● The records

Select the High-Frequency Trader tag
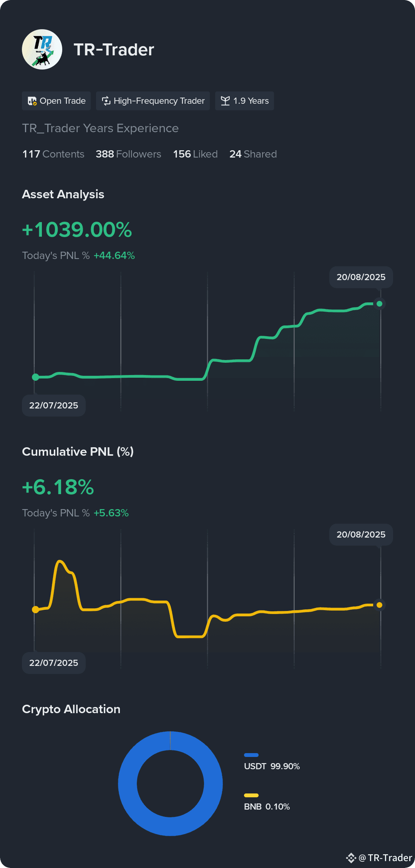415x868 pixels. tap(153, 101)
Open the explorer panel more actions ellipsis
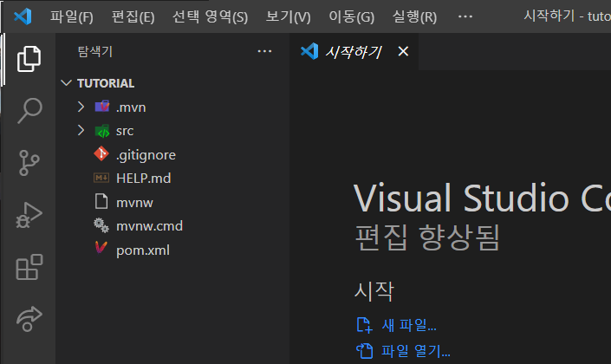Viewport: 611px width, 364px height. (264, 51)
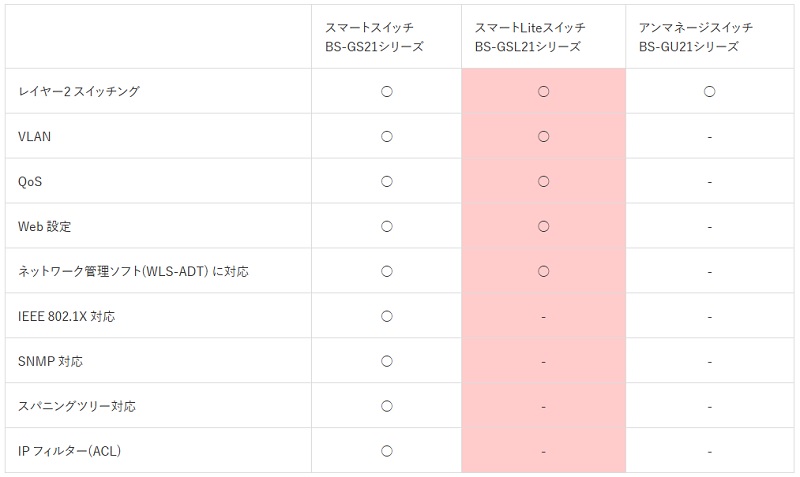The height and width of the screenshot is (477, 800).
Task: Click the SNMP 対応 circle under BS-GS21
Action: tap(387, 361)
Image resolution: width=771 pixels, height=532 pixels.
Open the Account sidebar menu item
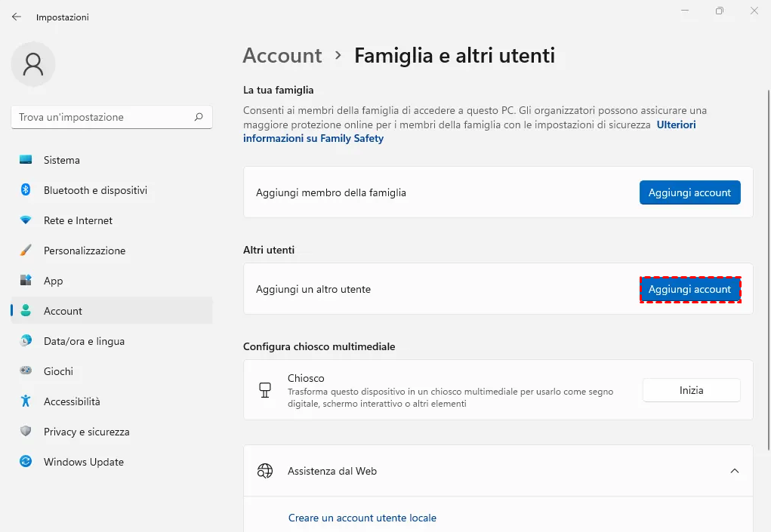63,311
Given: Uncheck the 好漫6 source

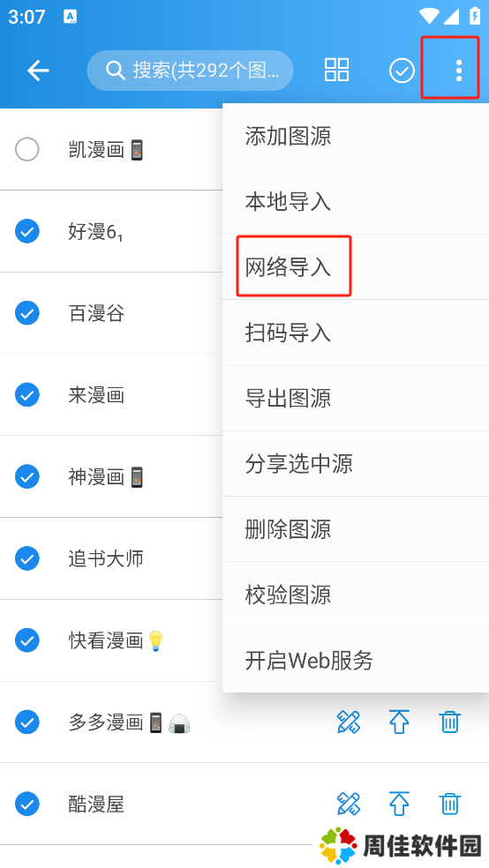Looking at the screenshot, I should coord(27,231).
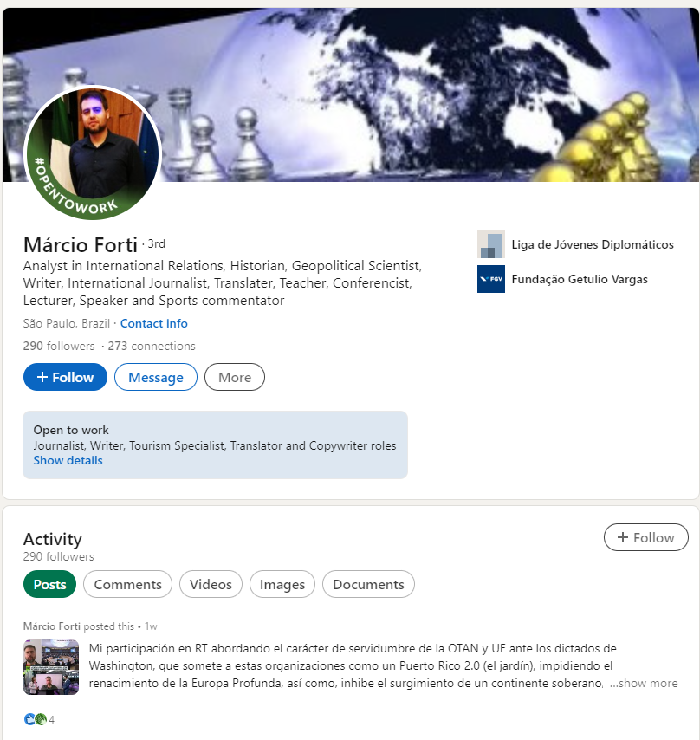Screen dimensions: 700x740
Task: Click the Fundação Getulio Vargas FGV logo
Action: pyautogui.click(x=491, y=279)
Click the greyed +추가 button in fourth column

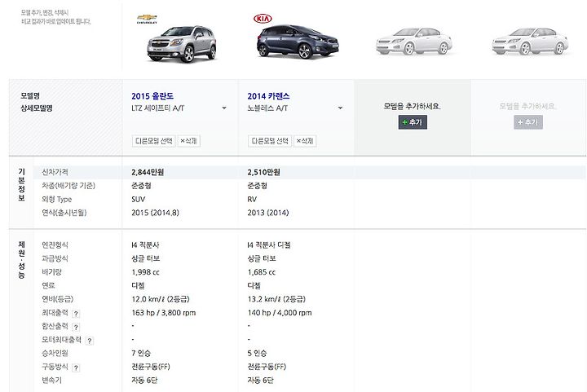527,122
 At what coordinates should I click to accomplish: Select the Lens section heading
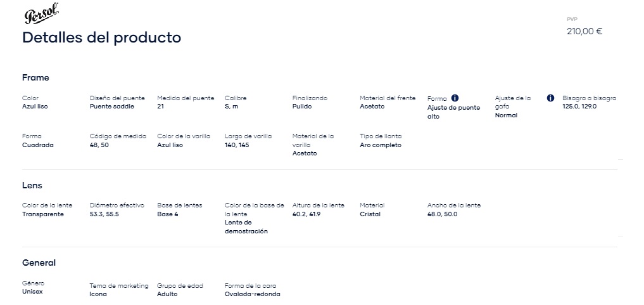click(32, 185)
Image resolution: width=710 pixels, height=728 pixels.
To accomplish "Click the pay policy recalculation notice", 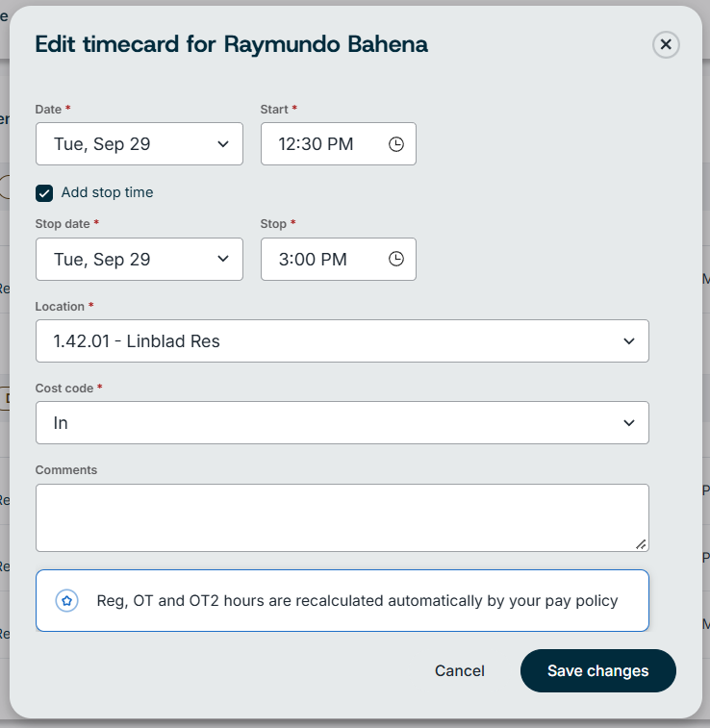I will tap(342, 601).
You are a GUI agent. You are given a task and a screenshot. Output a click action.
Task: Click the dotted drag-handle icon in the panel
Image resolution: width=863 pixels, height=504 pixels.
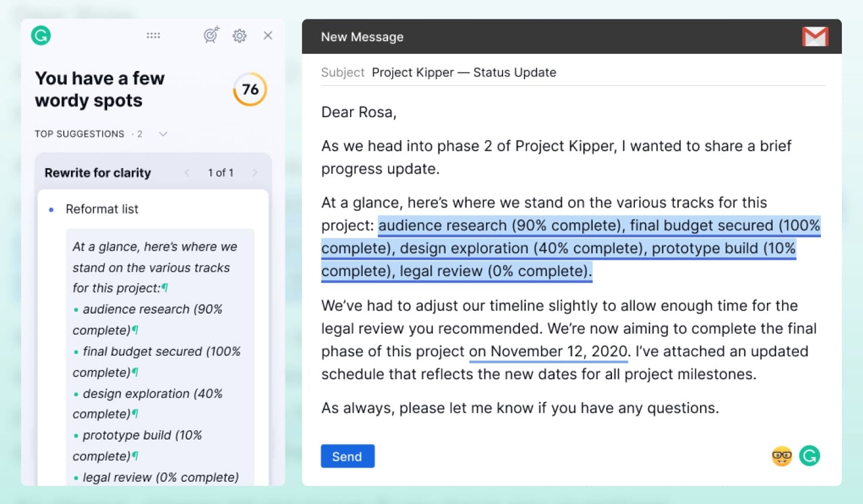[x=153, y=35]
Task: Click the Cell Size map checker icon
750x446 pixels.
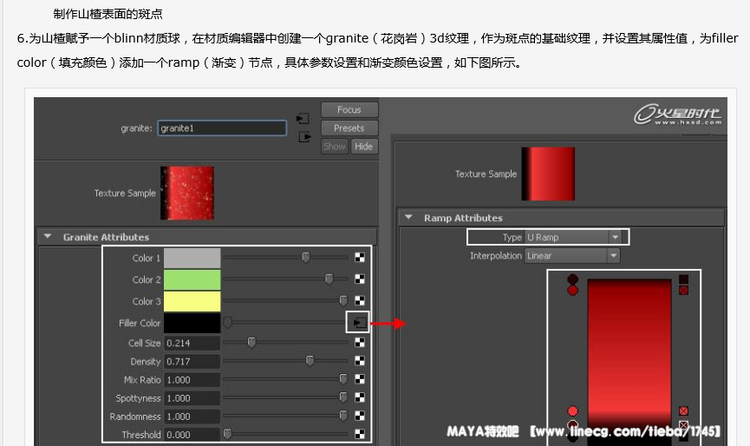Action: [x=359, y=343]
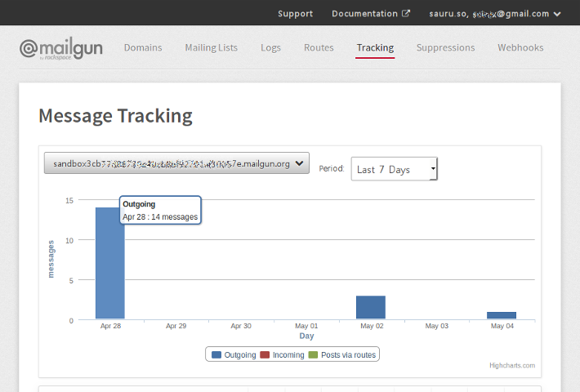Open the Mailing Lists tab
This screenshot has width=580, height=392.
[x=212, y=47]
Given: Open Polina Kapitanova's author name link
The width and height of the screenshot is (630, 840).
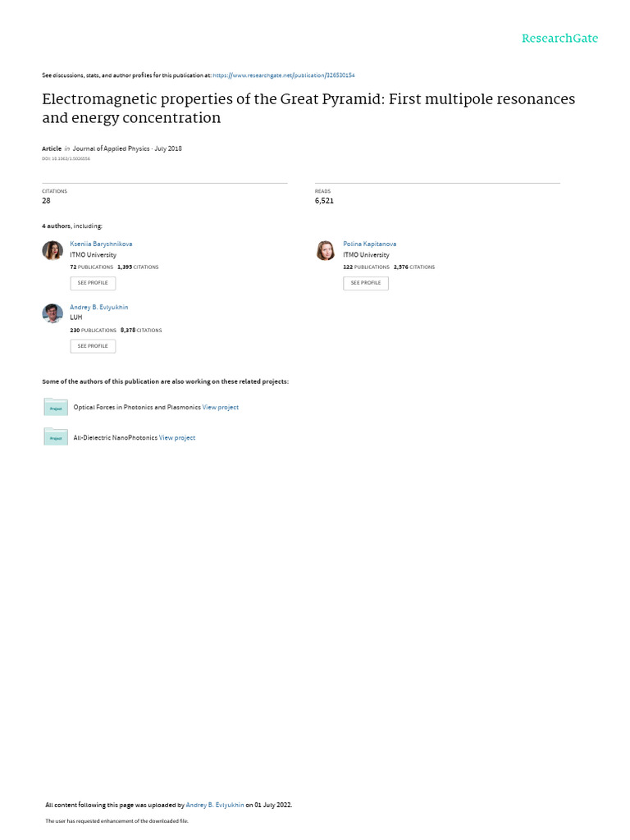Looking at the screenshot, I should (x=369, y=244).
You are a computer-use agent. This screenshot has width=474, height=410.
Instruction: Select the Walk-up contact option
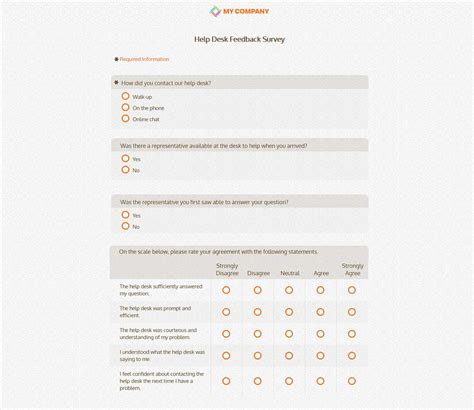coord(125,96)
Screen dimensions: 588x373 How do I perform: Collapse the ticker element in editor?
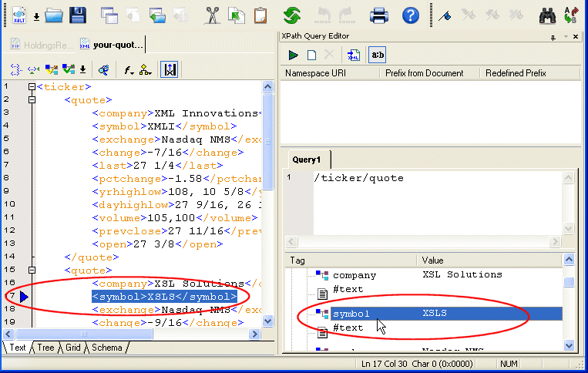pyautogui.click(x=32, y=88)
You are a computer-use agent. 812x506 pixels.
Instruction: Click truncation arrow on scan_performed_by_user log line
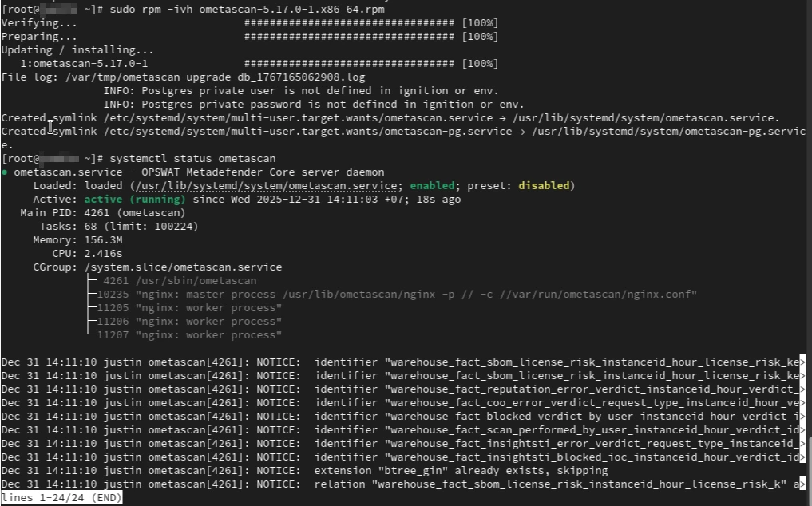coord(802,430)
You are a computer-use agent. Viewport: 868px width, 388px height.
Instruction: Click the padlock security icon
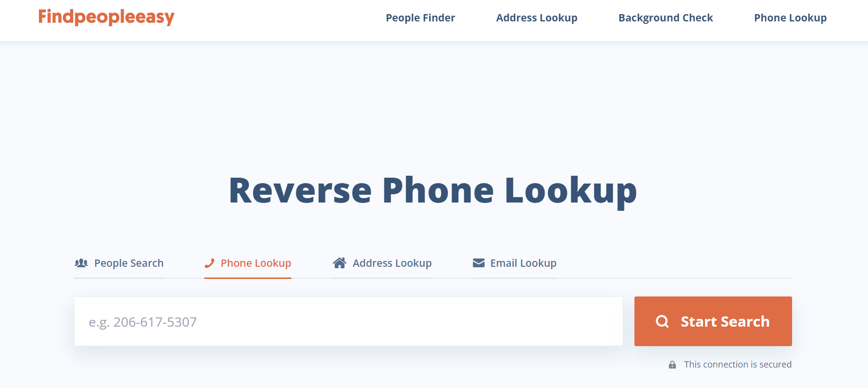coord(672,365)
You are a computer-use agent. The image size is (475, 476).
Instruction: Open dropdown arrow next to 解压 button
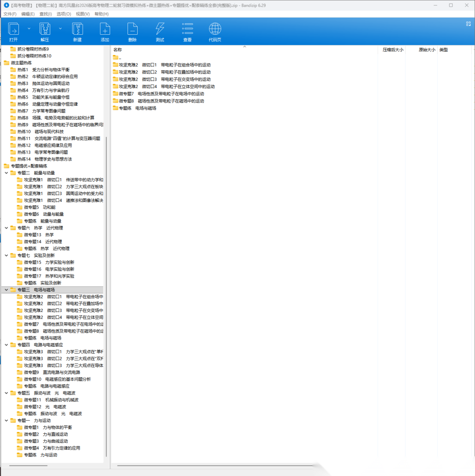pyautogui.click(x=60, y=28)
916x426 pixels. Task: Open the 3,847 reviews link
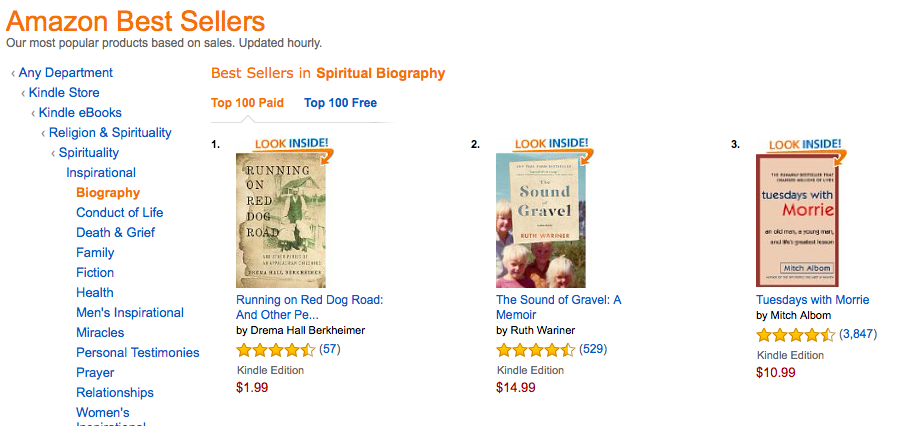pyautogui.click(x=857, y=333)
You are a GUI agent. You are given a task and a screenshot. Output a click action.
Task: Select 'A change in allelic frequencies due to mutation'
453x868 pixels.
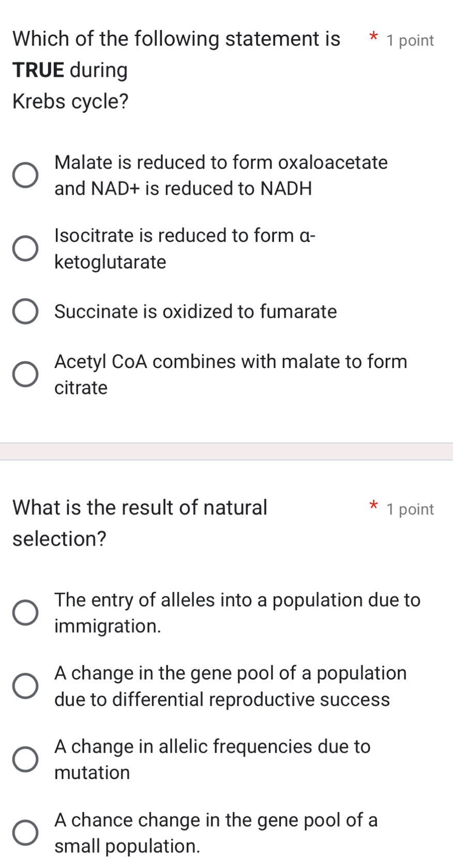pos(25,759)
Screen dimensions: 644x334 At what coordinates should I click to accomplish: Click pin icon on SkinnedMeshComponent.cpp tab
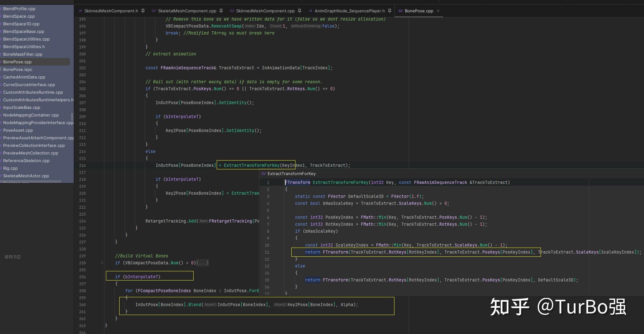[300, 11]
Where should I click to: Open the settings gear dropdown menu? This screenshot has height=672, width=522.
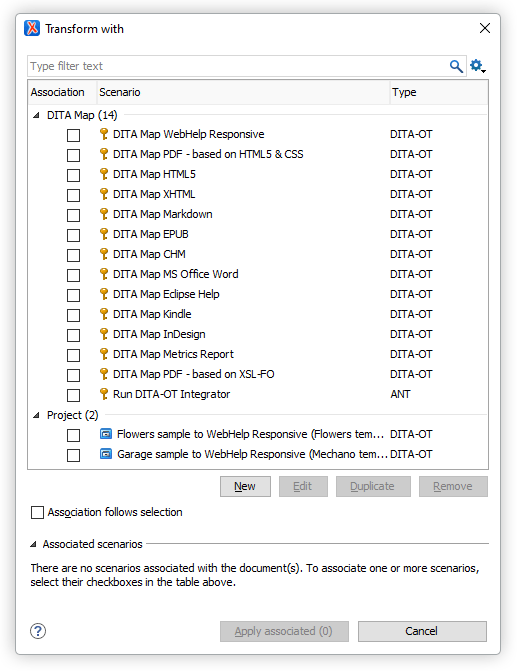(x=478, y=66)
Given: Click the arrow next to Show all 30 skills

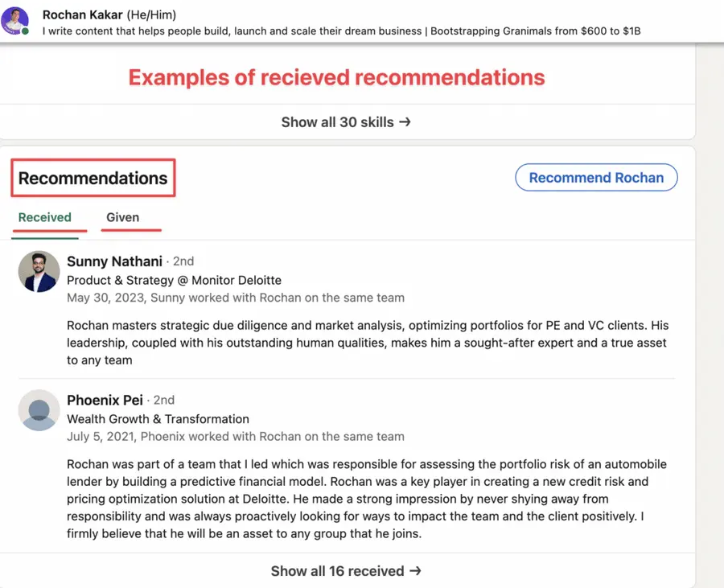Looking at the screenshot, I should 405,121.
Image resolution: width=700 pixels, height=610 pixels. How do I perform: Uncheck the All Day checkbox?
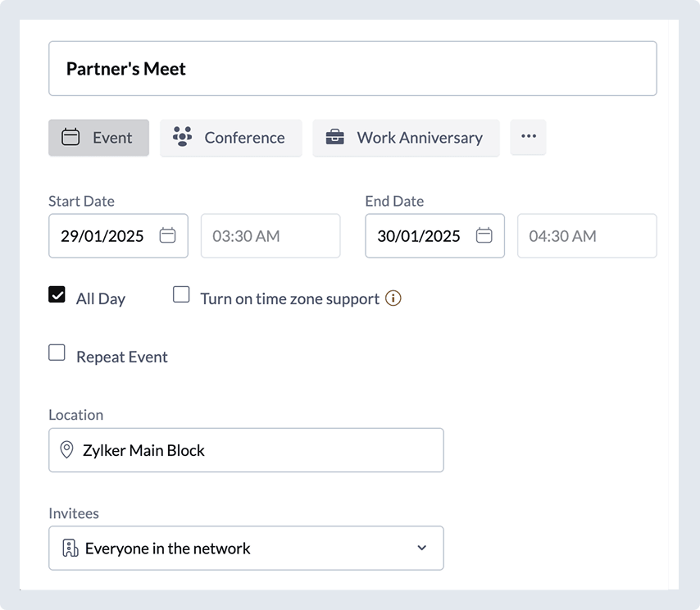click(x=57, y=295)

● Aim of the task
Starting with the first line of the material, print each line exactly until you have printed the line with "Image resolution: width=771", and skip the pictures.

● Written reply
Select the High-Frequency Trader tag
415x868 pixels. tap(153, 101)
Open the explorer panel more actions ellipsis
Viewport: 611px width, 364px height. (264, 51)
The height and width of the screenshot is (477, 800).
Task: Click the SNMP 対応 circle under BS-GS21
Action: tap(387, 361)
Image resolution: width=771 pixels, height=532 pixels.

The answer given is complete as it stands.